Liverpool’s Homotopia organizer compares Russian city’s ‘insidious’ anti-gay laws to 1930s Berlin after forced to cancel human rights exhibition

A UK gay arts festival has been forced to cancel a two-year project in St Petersburg for fear of arrest under the Russian city’s new homophobic laws.

Liverpool’s Homotopia was due to show an exhibition chronicling the emergence of the gay rights movement in the UK and Europe, but organizers have pulled the program after being warned by British officials that they could be arrested or fined as a result.

St Petersburg has been condemned by world leaders and human rights activists after it passed an anti-gay ‘propaganda’ law which effectively gags any public discussion of LGBT issues or events targeted at gay and trans people, including pride.

Artistic director Gary Everett was due to fly out later this month with a colleague.

‘The British Embassy and British Consulate were really monitoring what was happening and the advice was that if we go we would be open to arrest and could end up being put in prison because we are an overtly gay festival,’ Everett told Gay Star News.

He added: ‘I’ve never encountered these obstacles before but it’s more insidious than that. It’s more severe in terms of the law’s enforcement. They will arrest people.
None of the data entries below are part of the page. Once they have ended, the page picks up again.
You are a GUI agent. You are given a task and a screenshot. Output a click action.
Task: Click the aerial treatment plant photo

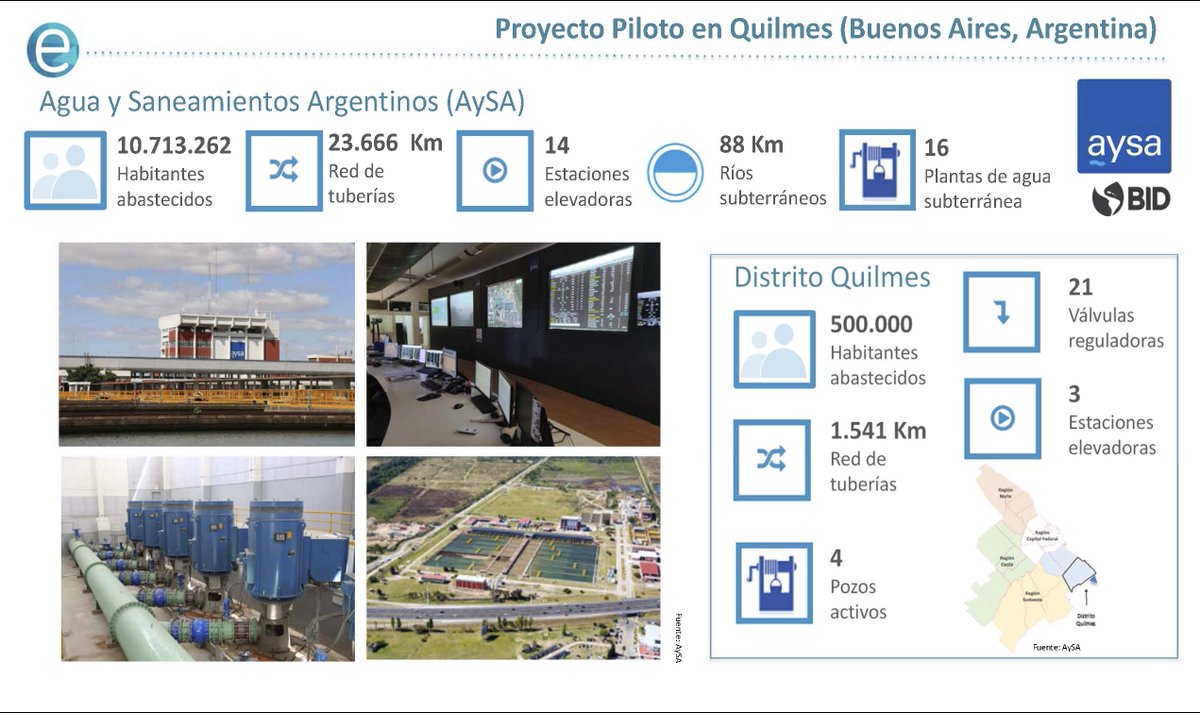pyautogui.click(x=516, y=560)
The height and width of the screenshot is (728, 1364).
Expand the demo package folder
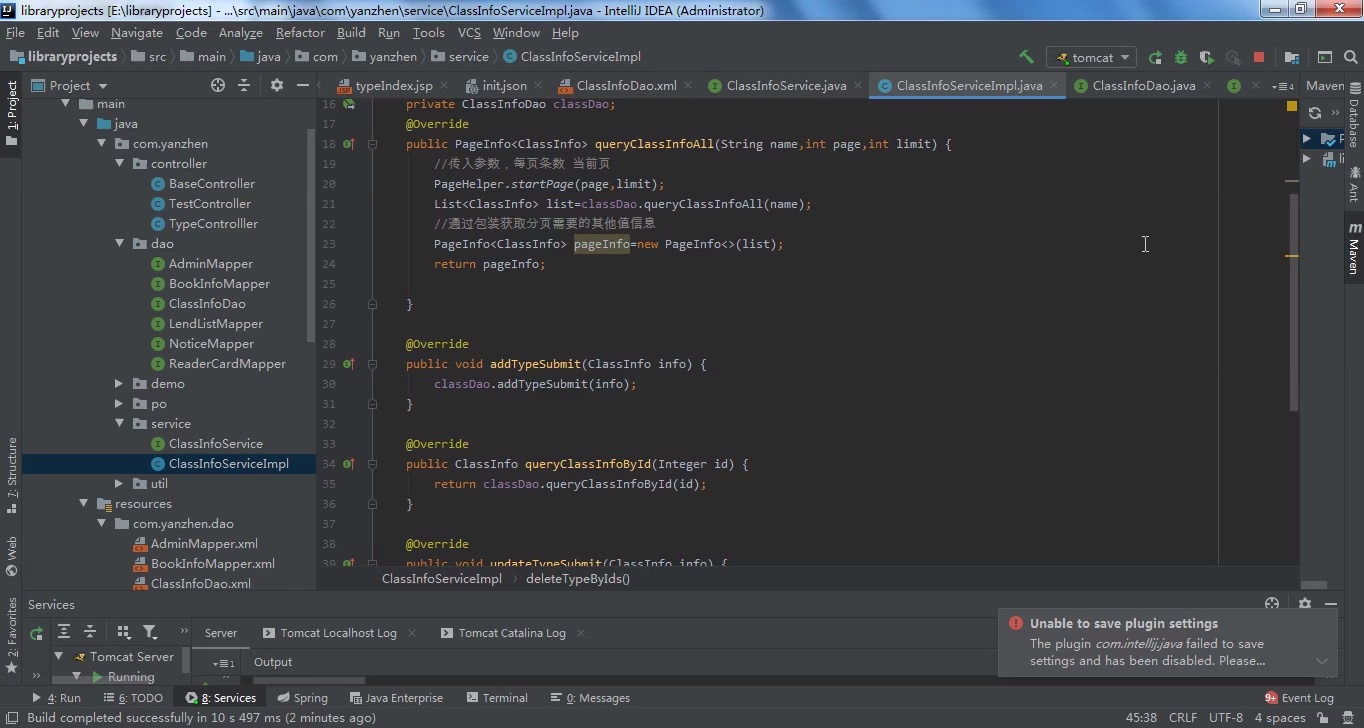tap(119, 384)
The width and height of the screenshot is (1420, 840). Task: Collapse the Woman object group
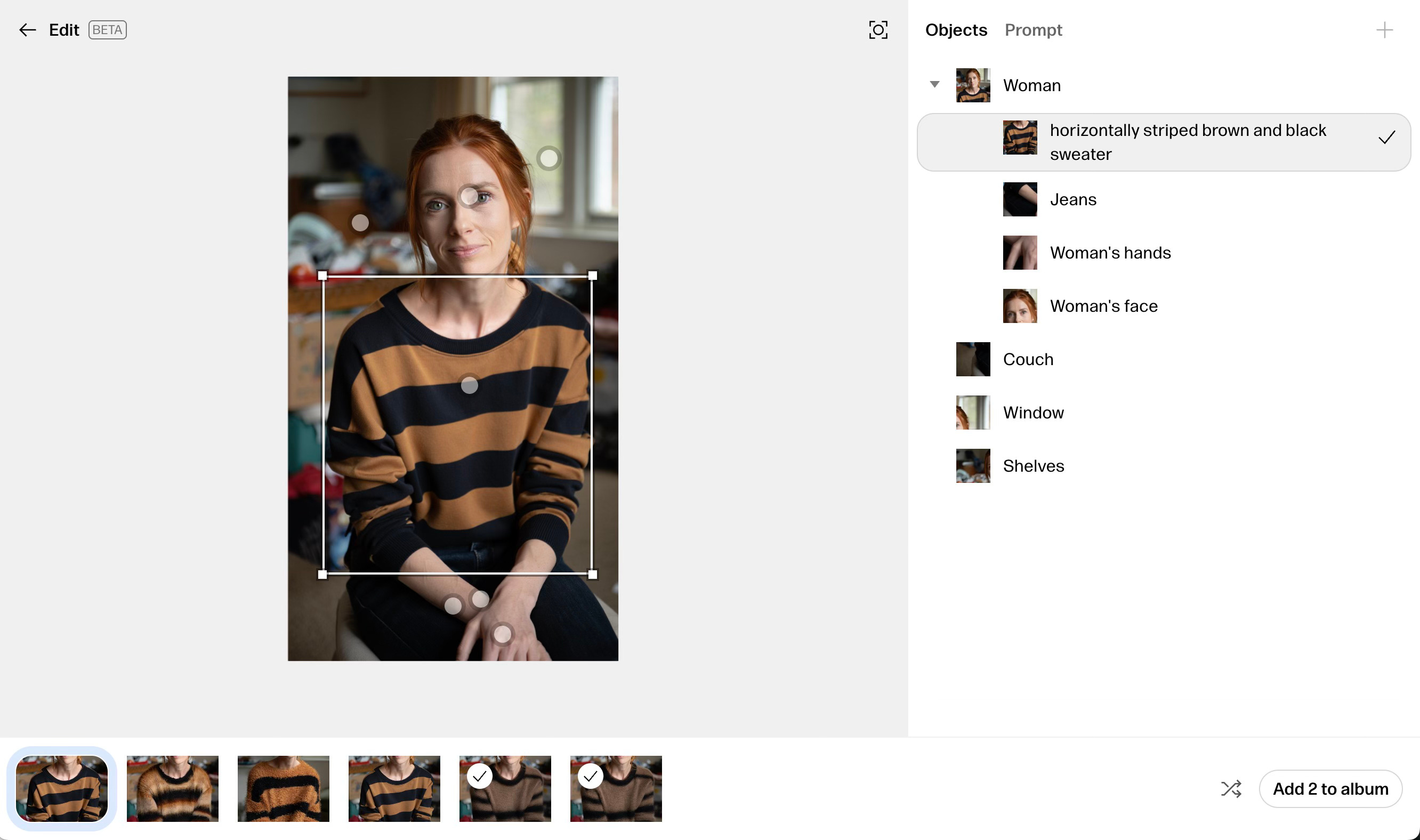pos(934,84)
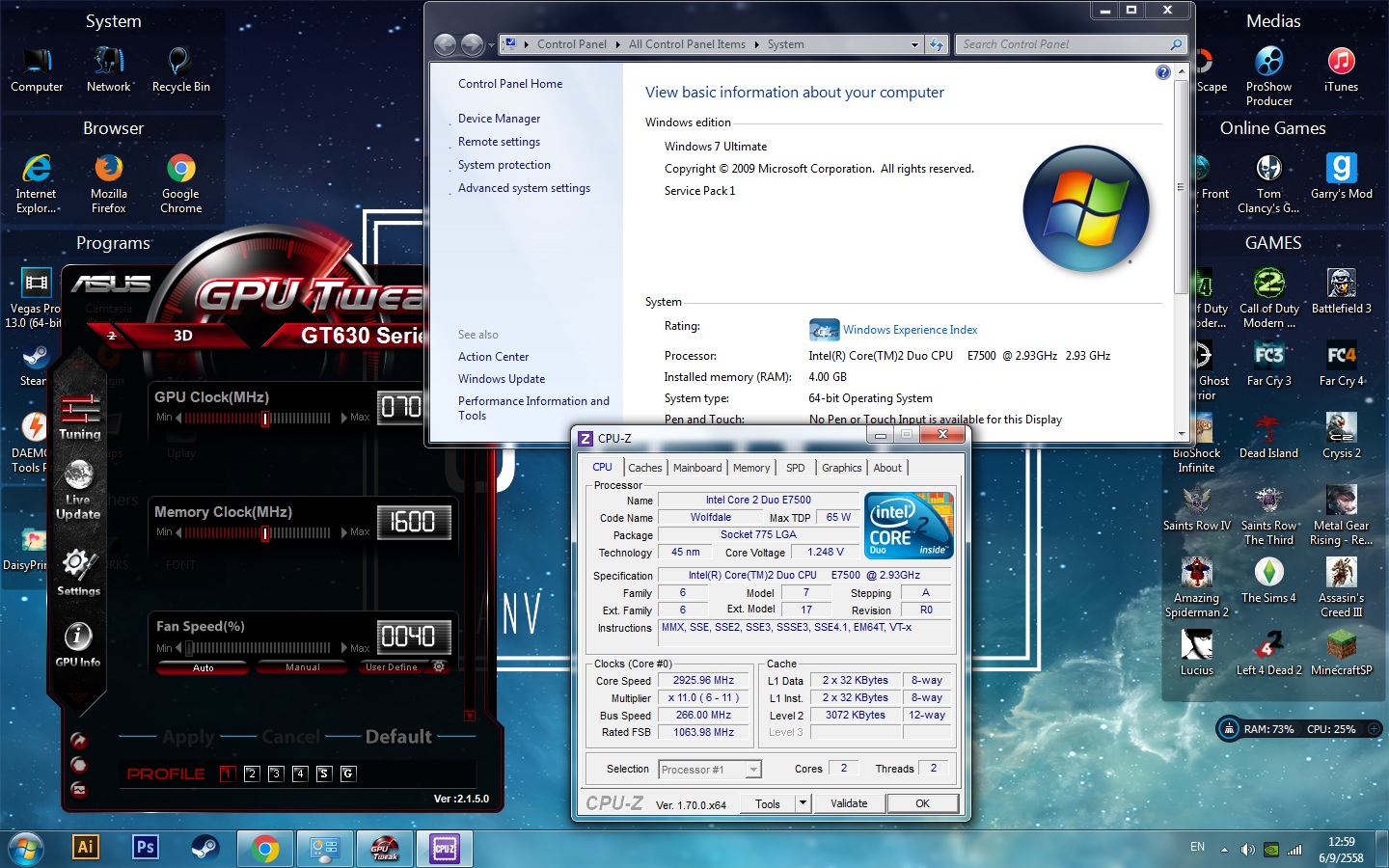The image size is (1389, 868).
Task: Expand the Tools dropdown arrow in CPU-Z
Action: click(x=802, y=803)
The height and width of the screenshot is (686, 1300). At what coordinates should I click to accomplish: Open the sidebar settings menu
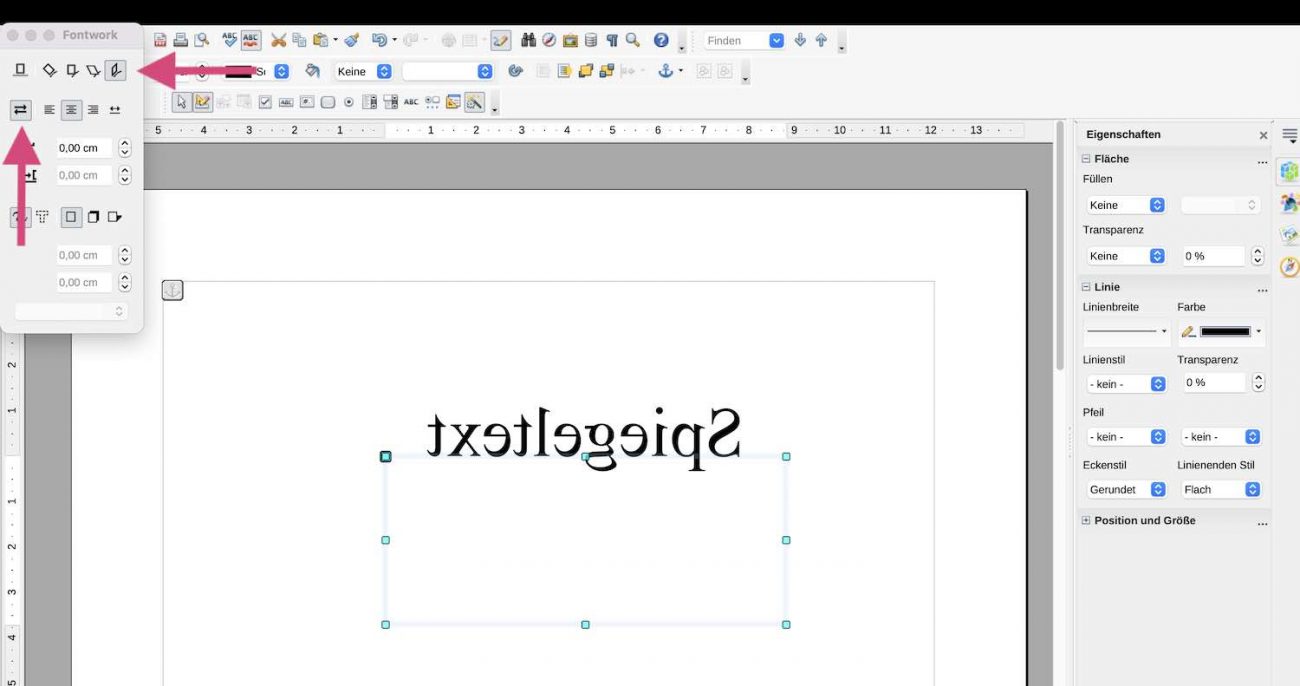(x=1288, y=134)
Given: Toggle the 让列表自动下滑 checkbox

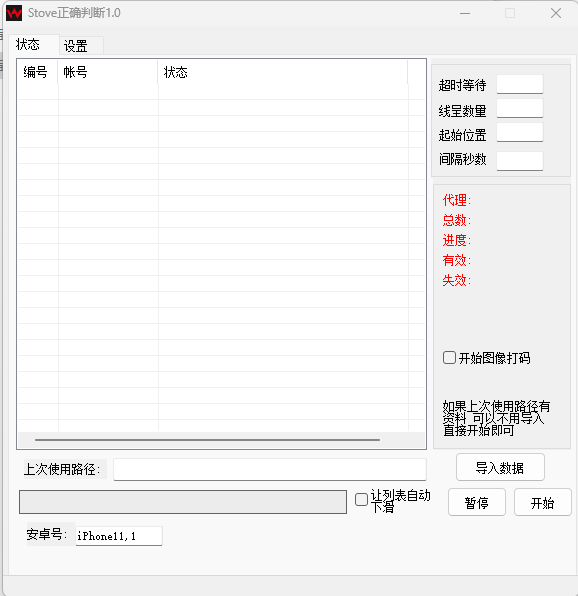Looking at the screenshot, I should pos(361,499).
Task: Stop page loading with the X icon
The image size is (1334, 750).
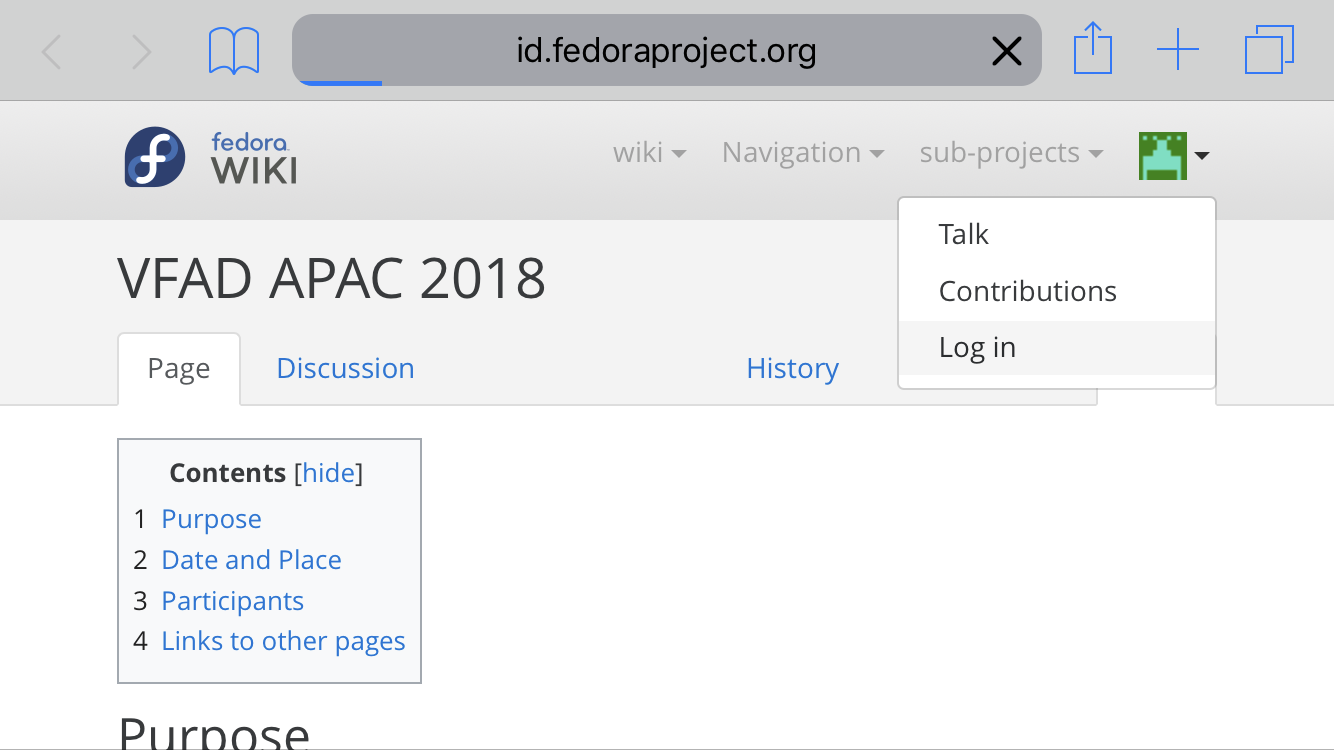Action: click(1006, 51)
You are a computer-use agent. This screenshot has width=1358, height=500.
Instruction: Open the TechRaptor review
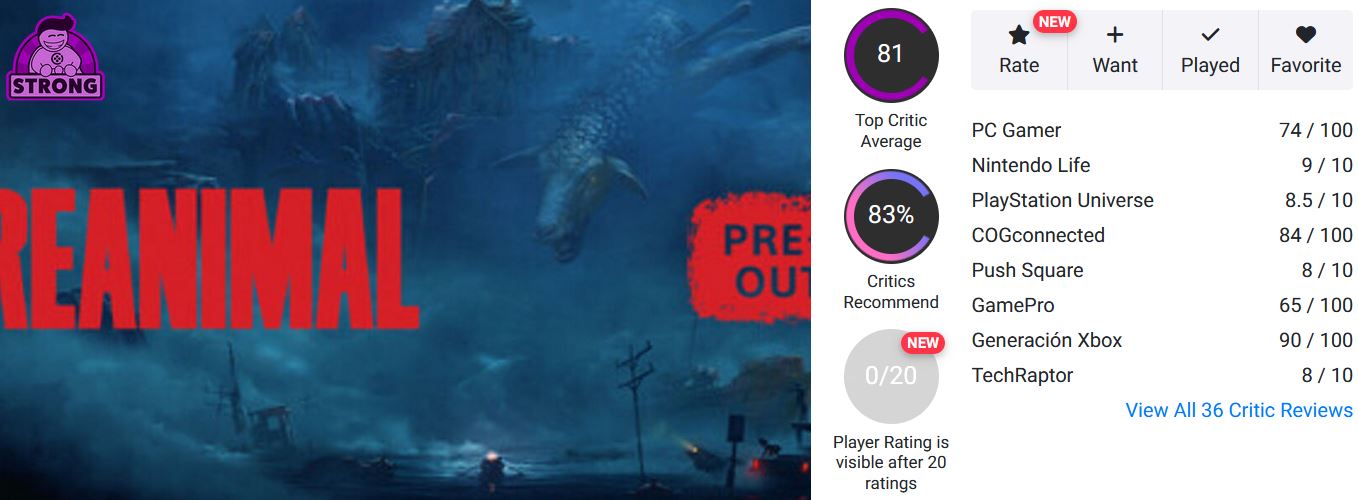click(x=1022, y=375)
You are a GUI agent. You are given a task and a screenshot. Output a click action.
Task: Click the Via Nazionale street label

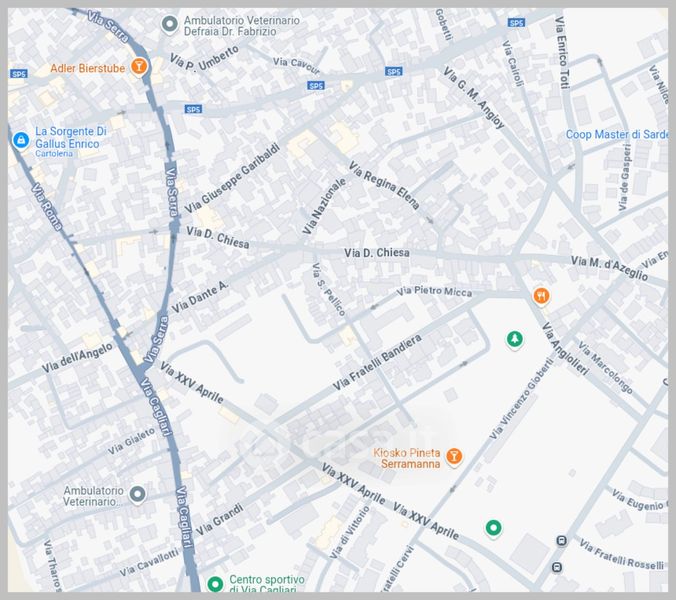[324, 206]
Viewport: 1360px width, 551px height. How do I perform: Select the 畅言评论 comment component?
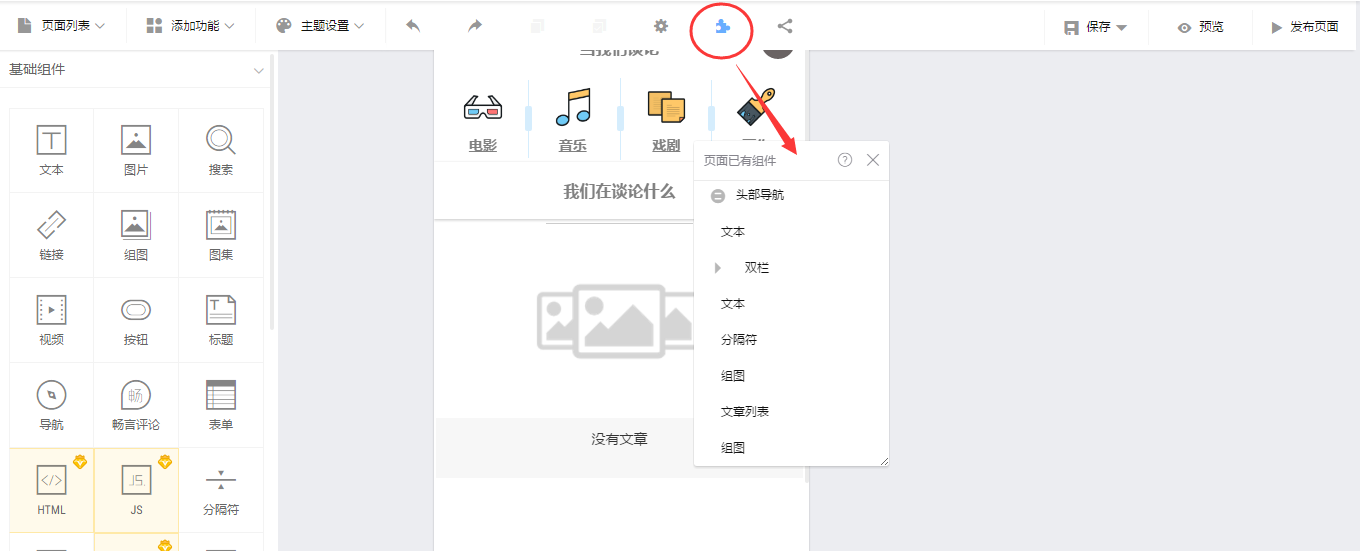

They’ve already arrested Russian activists so what would stop them from doing that to someone from our country?’

TOM OF FINLAND (Finnish, 1920 – 1991), Untitled (Detail from “Finlander Studs 2”), 1974, Graphite on paper, 11.75” x 8.25”, Tom of Finland Foundation Permanent Collection #74.08, © 1974 Tom of Finland Foundation

Art as Social Change was launched following a hugely successful exhibition of Tom of Finland in the gay artist’s home city of Turku.

Part of the legacy of Homotopia’s time in the Finnish city was the creation of three projects, including a show on human rights in Turku’s twin city St Petersburg.

‘What is sad is that St Petersburg is one of the most progressive cities in terms of art and culture,’ Everett added.

‘It’s a very exciting place in terms of art, music, fashion and creativity but they don’t want to have a gay and lesbian element to that. They seem to want to just wipe it out.